* _Brief_
With the pictures left out, write out the records verbatim.

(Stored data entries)
+-------+
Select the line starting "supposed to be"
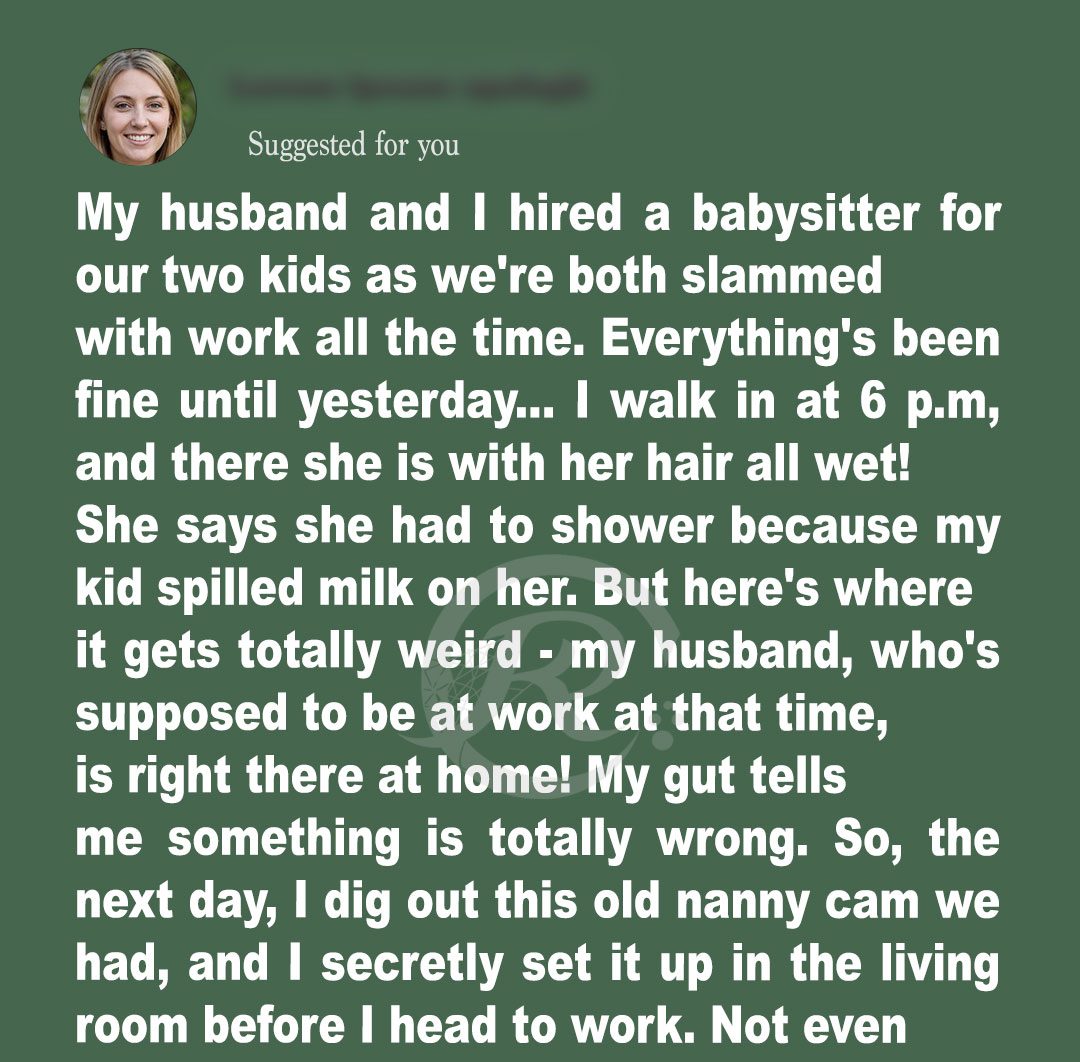Image resolution: width=1080 pixels, height=1062 pixels. point(482,714)
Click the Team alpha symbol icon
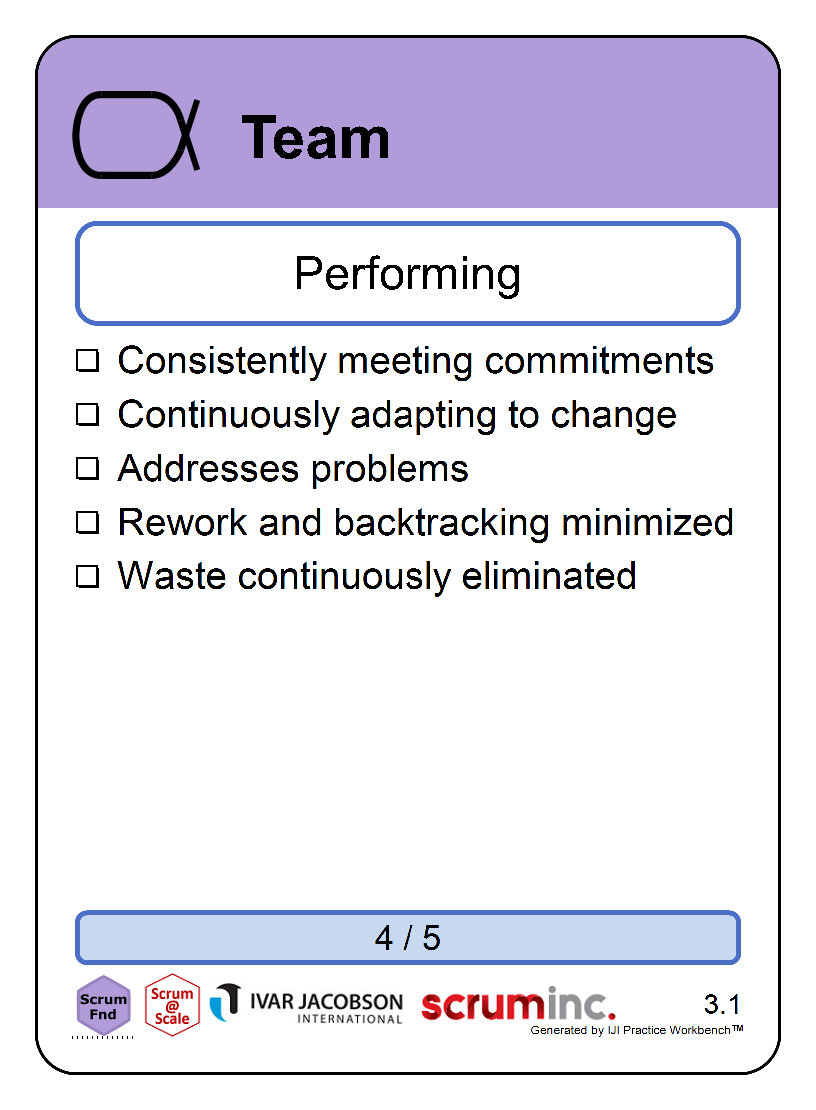Screen dimensions: 816x1110 137,135
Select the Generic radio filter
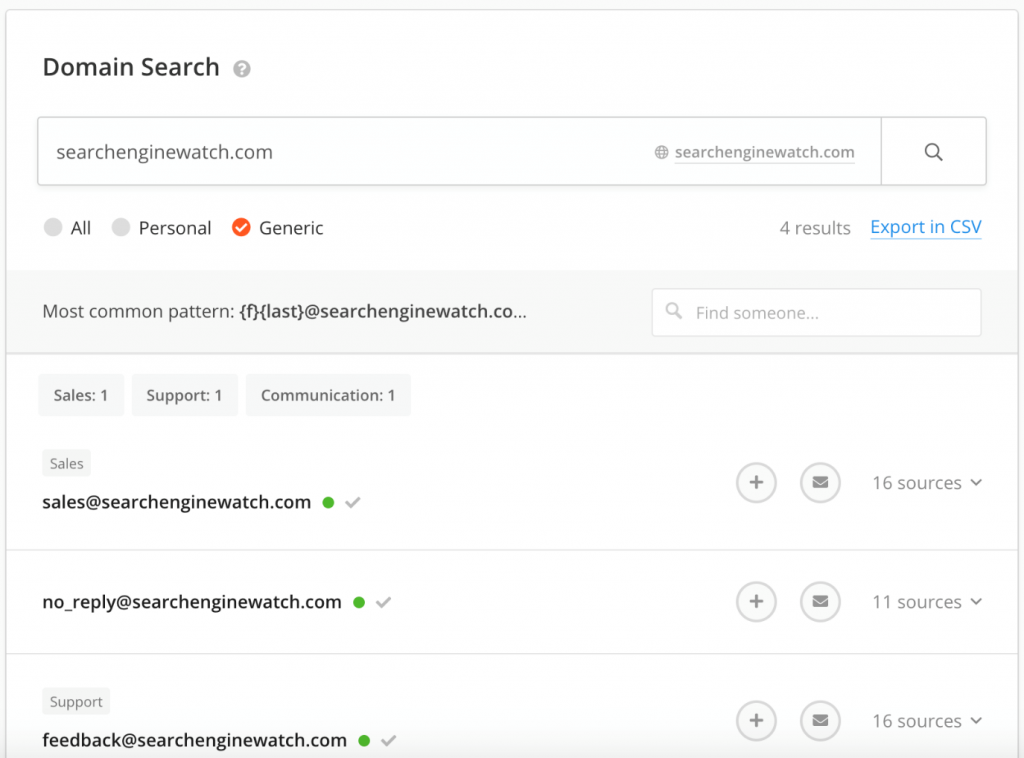 (241, 228)
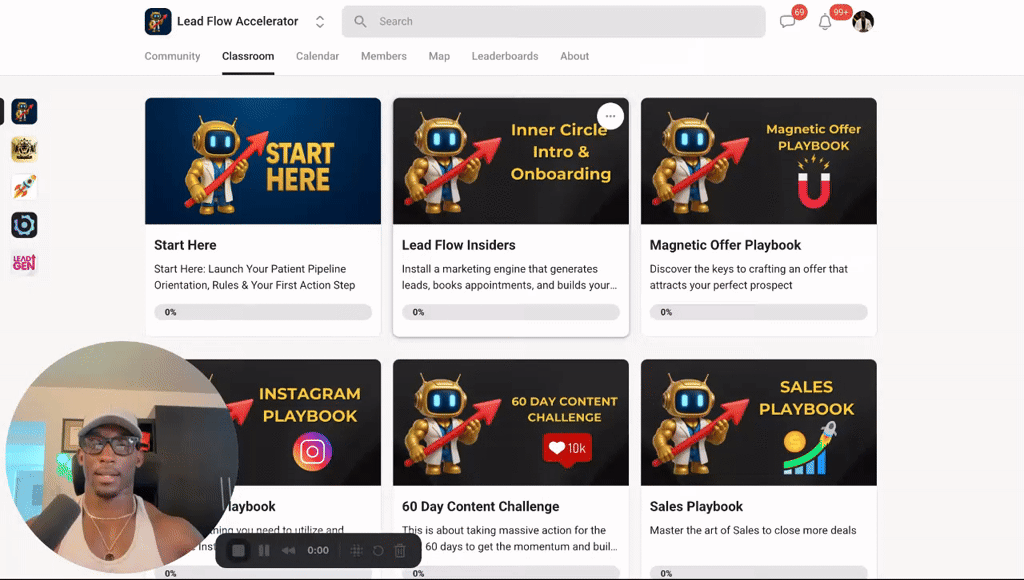The width and height of the screenshot is (1024, 580).
Task: Pause the active recording
Action: tap(264, 550)
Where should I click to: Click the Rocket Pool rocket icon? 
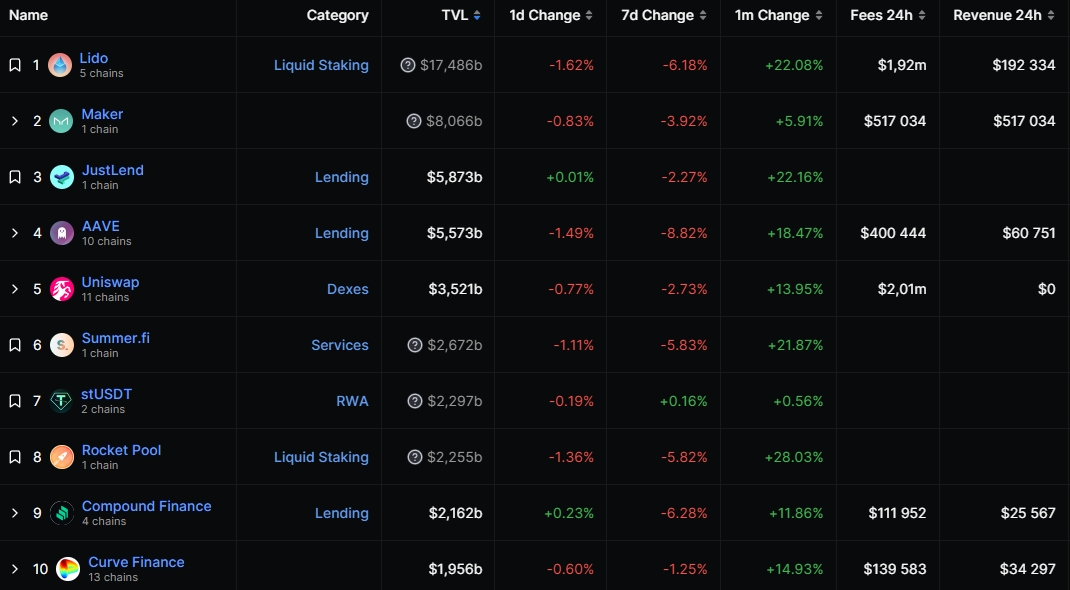coord(61,457)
+-------+
* _Response_
Select the line starting "supposed to be"
Image resolution: width=1080 pixels, height=1062 pixels. point(482,714)
Click the Team alpha symbol icon
Screen dimensions: 816x1110 137,135
Select the Generic radio filter
 (241, 228)
The width and height of the screenshot is (1024, 580).
Task: Pause the active recording
Action: tap(264, 550)
Where should I click to: Click the Rocket Pool rocket icon? 
coord(61,457)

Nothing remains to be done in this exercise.